At a forthcoming meeting of Suffolk Roadsafe partnership on September 4, measures to reduce the number of road deaths in the county would be “top of the agenda”, he said.
“This is becoming a major problem in Suffolk and we have to confront it collectively and as a matter of urgency if we are to maintain our reputation as a safe county to travel in.”
The police and crime commissioner, who is backing a “Think Bike” campaign, said measures being considered include the introduction and enforcement of speed limits along the full stretch of problem A and B roads.
Improvements to accident black spot junctions and investment in advanced training for drivers were also on the agenda.
Mr Passmore added: “Roads are getting busier and we know that better driver awareness is absolutely crucial.
“All road users need to allow a bit of extra space to try to reduce the risk for each other and we need to think more carefully when we drive.”
Police are appealing for witnesses to the Barnham collision. Anyone with information is asked to call PC Dean Webb of the serious collision investigation team on 101.

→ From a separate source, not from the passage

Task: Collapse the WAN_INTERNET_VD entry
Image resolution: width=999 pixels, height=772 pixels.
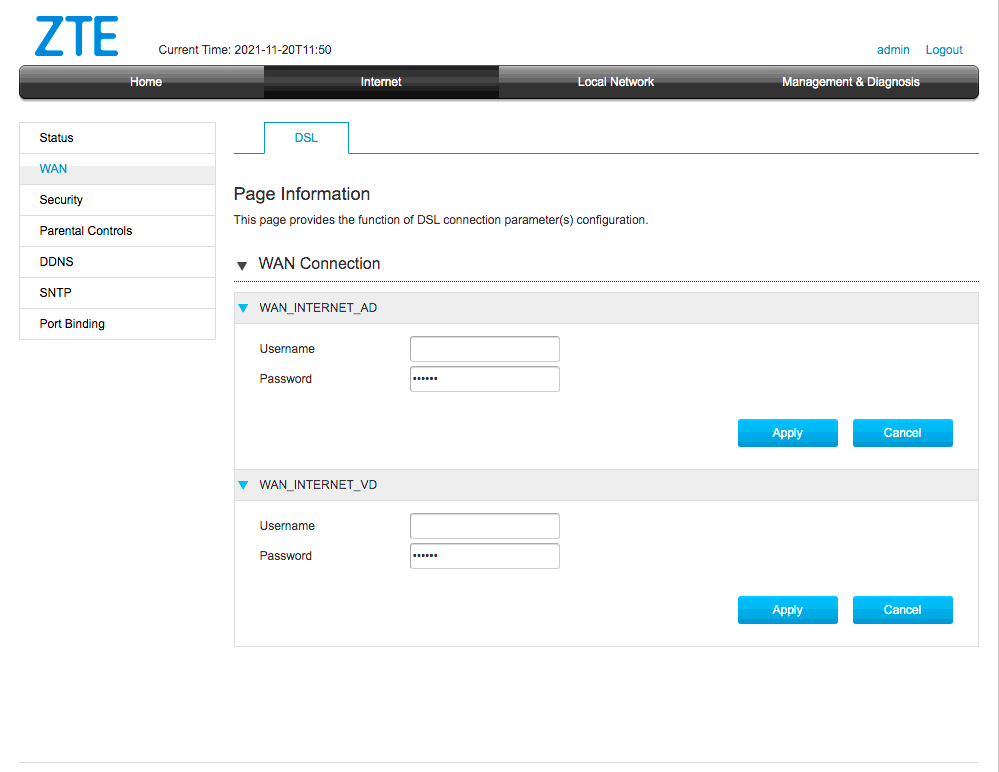Action: 243,485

A recent report highlighted Norfolk as one of the worst counties for reducing the number of people killed or seriously injured on its roads in 2013.
Norfolk ranked as the third worst county in the latest figures released by the Institute of Advanced Motorists, with 352 people killed or seriously injured during 2012, increasing to 392 people in 2013.
But Iain Temperton, the team manager for casualty reduction at Norfolk County Council, said the figures were just a “short-term snapshot” and they were redoubling their efforts to reduce casualties.